Ketatnya persaingan akan memaksa setiap
figur pasangan calon untuk mengeluarkan seluruh sumber daya dan kemampuan yang
dimilikinya. Sehingga, pemimpin yang dilahirkan dari proses demokrasi seperti
ini ialah pemimpin yang benar-benar berkualitas dan mumpuni untuk memimpin
suatu negara. Celakanya, merebaknya politik aklamasi (calon tunggal) dalam
pemilihan ketua umum (Ketum) partai belakangan ini memberikan ancaman serius
bagi dua hal penting di atas, yaitu suksesi kepemimpinan nasional dan kualitas
pembangunan demokrasi itu sendiri. Hadirnya politik aklamasi kerap menutup
rapat-rapat peluang kader lain untuk bisa maju sebagai calon ketum partai. Artinya,
hal ini secara tidak langsung menutup peluang kader partai tersebut untuk bisa
menjadi calon pemimpin masa depan negara ini. Itulah sebabnya, hadirnya politik
aklamasi yang merebak belakangan ini mesti diwaspadai, utamanya bagi partai
politik (parpol) yang akan menggelar musyawarah nasional (Munas) atau kongres dalam
waktu dekat ini.
Menginvasi
Parpol Modern
Dalam tradisi politik nasional, politik
aklamasi sesungguhnya bukanlah gejala politik baru, utamanya bagi parpol yang
mengandalkan sumber daya trah keluarga seperti Partai Demokrasi Indonesia
Perjuangan (PDIP). Trah Soekarno yang diwarisi pada diri Megawati Soekarno
Putri membuat dia tidak pernah mempunyai “lawan” dalam memperebutkan pucuk pimpinan
partai berlambang banteng itu. Hanya saja, dewasa ini politik aklamasi tidak
hanya dimonopoli oleh partai yang mengandalkan sumber daya trah saja, tetapi
mulai menginvasi ke parpol modern yang konon telah mempunyai patron suksesi
kepemimpinan melalui cara-cara demokratis. Terbukti dalam suksesi kepemimpinan
parpol di tahun 2014, hanya Munas Golkar versi Agung Laksono saja yang
melakukan pemilihan ketum partai melalui mekanisme voting. Sementara, suksesi kepemimpinan lainnya, yaitu Muktamar
Partai Kebangkitan Bangsa (PKB) di Surabaya, Muktamar Partai Persatuan
Pembangunan (PPP) versi Romahurmuziy di Surabaya, Muktamar PPP versi
Suryadharma Ali di Jakarta, dan paling mutakhir Munas Golkar di Bali semuanya terpilih
secara aklamasi.
Melihat konstelasi politik nasional saat
ini, gejala politik aklamasi nampaknya akan terus berlanjut menginvasi
partai-partai yang akan menggelar munas atau kongres pada tahun 2015 ini.

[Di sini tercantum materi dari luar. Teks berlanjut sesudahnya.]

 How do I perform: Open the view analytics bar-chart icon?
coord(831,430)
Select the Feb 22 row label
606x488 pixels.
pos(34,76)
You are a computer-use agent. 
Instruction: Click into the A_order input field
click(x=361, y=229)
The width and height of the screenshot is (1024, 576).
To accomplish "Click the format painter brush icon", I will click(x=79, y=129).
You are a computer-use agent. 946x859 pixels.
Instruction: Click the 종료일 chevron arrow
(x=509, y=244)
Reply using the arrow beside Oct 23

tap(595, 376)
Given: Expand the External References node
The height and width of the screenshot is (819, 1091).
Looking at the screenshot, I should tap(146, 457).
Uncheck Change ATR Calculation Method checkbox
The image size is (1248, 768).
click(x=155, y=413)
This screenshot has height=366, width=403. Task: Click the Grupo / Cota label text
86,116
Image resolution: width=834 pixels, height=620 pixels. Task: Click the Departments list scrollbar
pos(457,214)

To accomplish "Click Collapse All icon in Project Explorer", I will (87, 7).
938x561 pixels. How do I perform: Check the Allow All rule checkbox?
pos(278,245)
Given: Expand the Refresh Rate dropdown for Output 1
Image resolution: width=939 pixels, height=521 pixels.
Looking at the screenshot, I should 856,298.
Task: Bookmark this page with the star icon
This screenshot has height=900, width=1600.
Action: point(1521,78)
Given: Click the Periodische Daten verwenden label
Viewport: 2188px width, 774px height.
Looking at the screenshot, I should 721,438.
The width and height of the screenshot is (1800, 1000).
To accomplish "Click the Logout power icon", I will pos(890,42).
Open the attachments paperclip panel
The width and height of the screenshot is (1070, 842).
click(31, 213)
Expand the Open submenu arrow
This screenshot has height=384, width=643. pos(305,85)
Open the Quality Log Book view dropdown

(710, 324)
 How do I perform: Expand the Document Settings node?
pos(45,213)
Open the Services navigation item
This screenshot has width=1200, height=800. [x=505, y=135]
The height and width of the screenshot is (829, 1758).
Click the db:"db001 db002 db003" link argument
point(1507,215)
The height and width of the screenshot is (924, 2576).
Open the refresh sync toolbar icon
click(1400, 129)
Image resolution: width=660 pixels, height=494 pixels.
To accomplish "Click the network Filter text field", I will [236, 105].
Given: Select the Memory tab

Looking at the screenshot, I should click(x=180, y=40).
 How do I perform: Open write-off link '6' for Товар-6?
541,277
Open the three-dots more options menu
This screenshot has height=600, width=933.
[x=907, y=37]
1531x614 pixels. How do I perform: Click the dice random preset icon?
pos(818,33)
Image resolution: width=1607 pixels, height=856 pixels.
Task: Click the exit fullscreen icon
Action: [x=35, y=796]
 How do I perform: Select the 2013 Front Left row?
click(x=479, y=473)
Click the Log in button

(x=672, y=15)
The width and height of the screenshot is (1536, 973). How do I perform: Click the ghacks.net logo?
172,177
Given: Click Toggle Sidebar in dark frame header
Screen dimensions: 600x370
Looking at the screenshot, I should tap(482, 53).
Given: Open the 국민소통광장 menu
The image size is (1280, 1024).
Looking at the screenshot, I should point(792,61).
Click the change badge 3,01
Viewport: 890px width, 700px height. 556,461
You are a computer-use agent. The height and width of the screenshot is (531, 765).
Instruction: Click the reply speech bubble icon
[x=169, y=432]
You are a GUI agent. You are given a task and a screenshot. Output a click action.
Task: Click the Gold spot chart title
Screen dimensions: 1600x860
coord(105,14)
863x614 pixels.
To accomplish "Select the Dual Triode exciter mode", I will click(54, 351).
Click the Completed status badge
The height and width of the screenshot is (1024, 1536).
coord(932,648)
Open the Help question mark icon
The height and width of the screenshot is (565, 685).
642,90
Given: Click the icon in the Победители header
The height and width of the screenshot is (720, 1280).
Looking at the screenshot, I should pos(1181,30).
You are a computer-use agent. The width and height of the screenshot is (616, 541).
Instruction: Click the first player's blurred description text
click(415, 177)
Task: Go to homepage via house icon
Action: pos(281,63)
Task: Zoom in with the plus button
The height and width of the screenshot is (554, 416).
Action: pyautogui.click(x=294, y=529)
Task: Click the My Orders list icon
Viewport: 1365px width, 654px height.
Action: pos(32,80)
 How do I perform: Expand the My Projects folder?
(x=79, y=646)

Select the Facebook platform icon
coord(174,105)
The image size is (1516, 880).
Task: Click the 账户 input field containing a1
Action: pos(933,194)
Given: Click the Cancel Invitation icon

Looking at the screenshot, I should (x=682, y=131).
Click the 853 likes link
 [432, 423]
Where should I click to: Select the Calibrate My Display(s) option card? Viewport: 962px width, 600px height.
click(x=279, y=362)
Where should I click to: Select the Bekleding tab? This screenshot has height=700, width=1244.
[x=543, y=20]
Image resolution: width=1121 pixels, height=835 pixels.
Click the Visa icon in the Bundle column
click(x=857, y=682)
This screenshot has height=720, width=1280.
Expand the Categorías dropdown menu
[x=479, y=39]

Diantaranya, PDIP, Partai Demokrat (PD), Partai Amanat Nasional (PAN), Partai
Keadilan Sejahtera (PKS), dan Partai Hati Nurani Rakyat (Hanura). PD misalnya,
gejala hadirnya politik aklamasi dalam kongres yang akan diselenggarakan pada
Februari 2015 mendatang sudah terlihat dari pernyataan Sekretaris Jenderal
(Sekjen) PD, Edhie Baskoro Yudhoyono (Ibas). Ibas secara terbuka telah
mengungkapkan keyakinannya bahwa Susilo Bambang Yudhoyono (SBY) akan terpilih
lagi sebagai Ketum PD secara aklamasi. Lebih lanjut, Ibas mengungkapkan bahwa
masih banyak kader PD yang mengingikan SBY untuk memimpin partai belambang
mercy itu kembali. Pun demikian dengan PAN, Hatta Radjasa sudah menyatakan niatnya
bakal kembali mencalonkan diri sebagai ketum kepada sejumlah elit PAN.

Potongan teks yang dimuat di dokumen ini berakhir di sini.